Mas a vida do zagueiro continuou dura. Sem condições de permanecer no Rio de Janeiro, a mãe do jogador, Graciete,retornou à Paraíba e ele foi obrigado a conviver com um outro problema: a solidão.
- Passei a morar na concentração do Madureira. Fiquei lá de 2003 a 2005 antes de ir para o Vasco. Em São Januário, continuei morando na concentração até 2007, quando me tornei profissional.
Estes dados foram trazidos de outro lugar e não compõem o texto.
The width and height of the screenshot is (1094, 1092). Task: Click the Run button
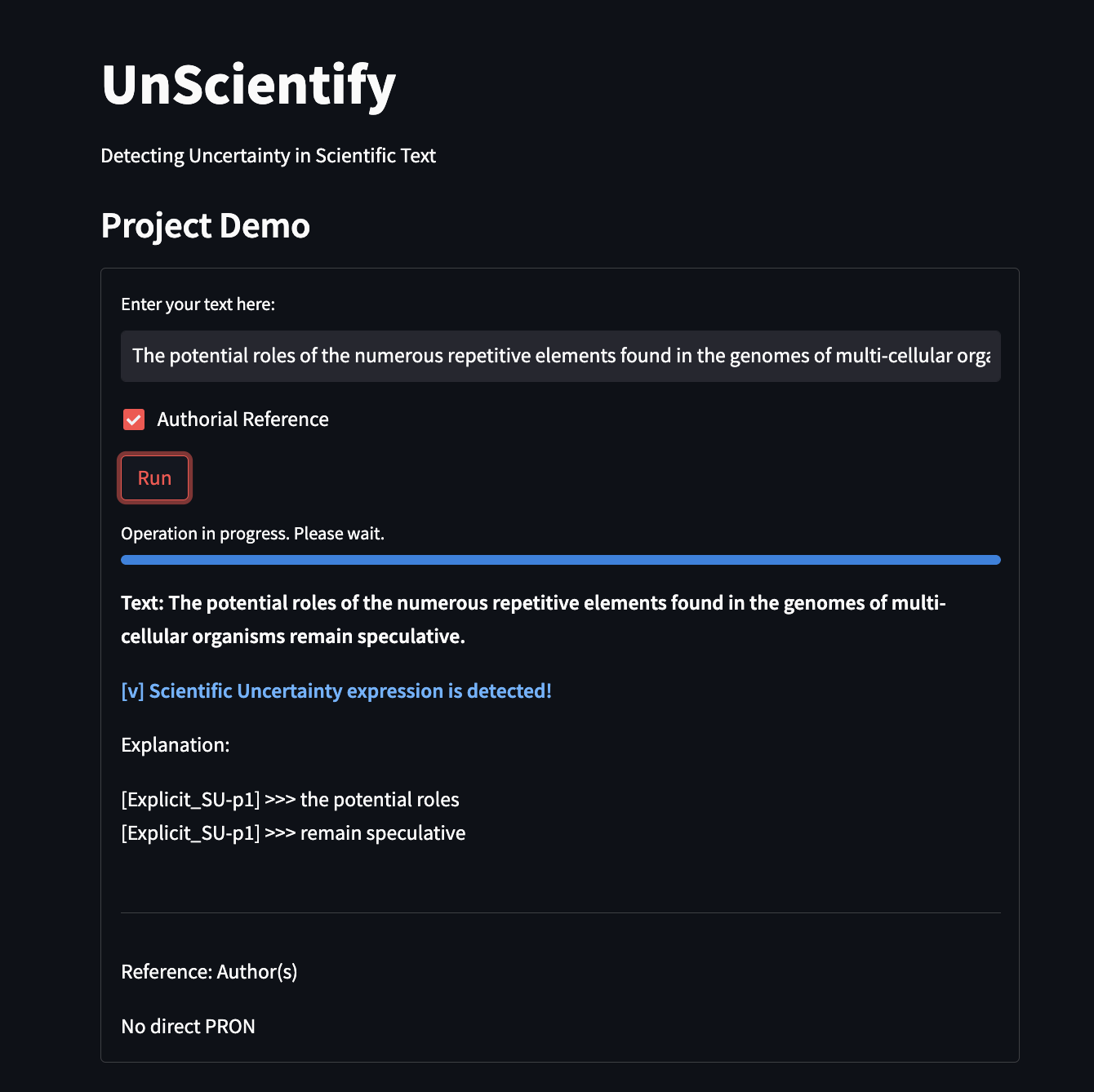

Tinha tios e primos aqui, mas não era a mesma coisa - disse Vilson, que tem contrato com o Vasco até dezembro e os seus direitos presos ao Madureira até junho de 2010.
Titular de Dorival e com apenas dois cartões amarelos em 24 partidas da Série B, Vilson cometeu apenas uma falha na temporada 2009, justamente na derrota por 2 a 0 para o Ceará, em agosto. Em um bate-papo com o GLOBOESPORTE.COM, o zagueiro falou do seu momento com a camisa do Vasco e de toda a perseguição que sofreu antes de se tornar um homem de confiança da comissão técnica
GLOBOESPORTE.COM: Você está vivendo uma ótima fase pelo Vasco. O que mudou na sua carreira quando começou para o atual momento que vive?
VILSON: A confiança do Dorival está sendo fundamental para esse bom momento. E conta muito o lado família também. A cada partida que eu atuo, penso em fazer o melhor para retribuir toda essa confiança.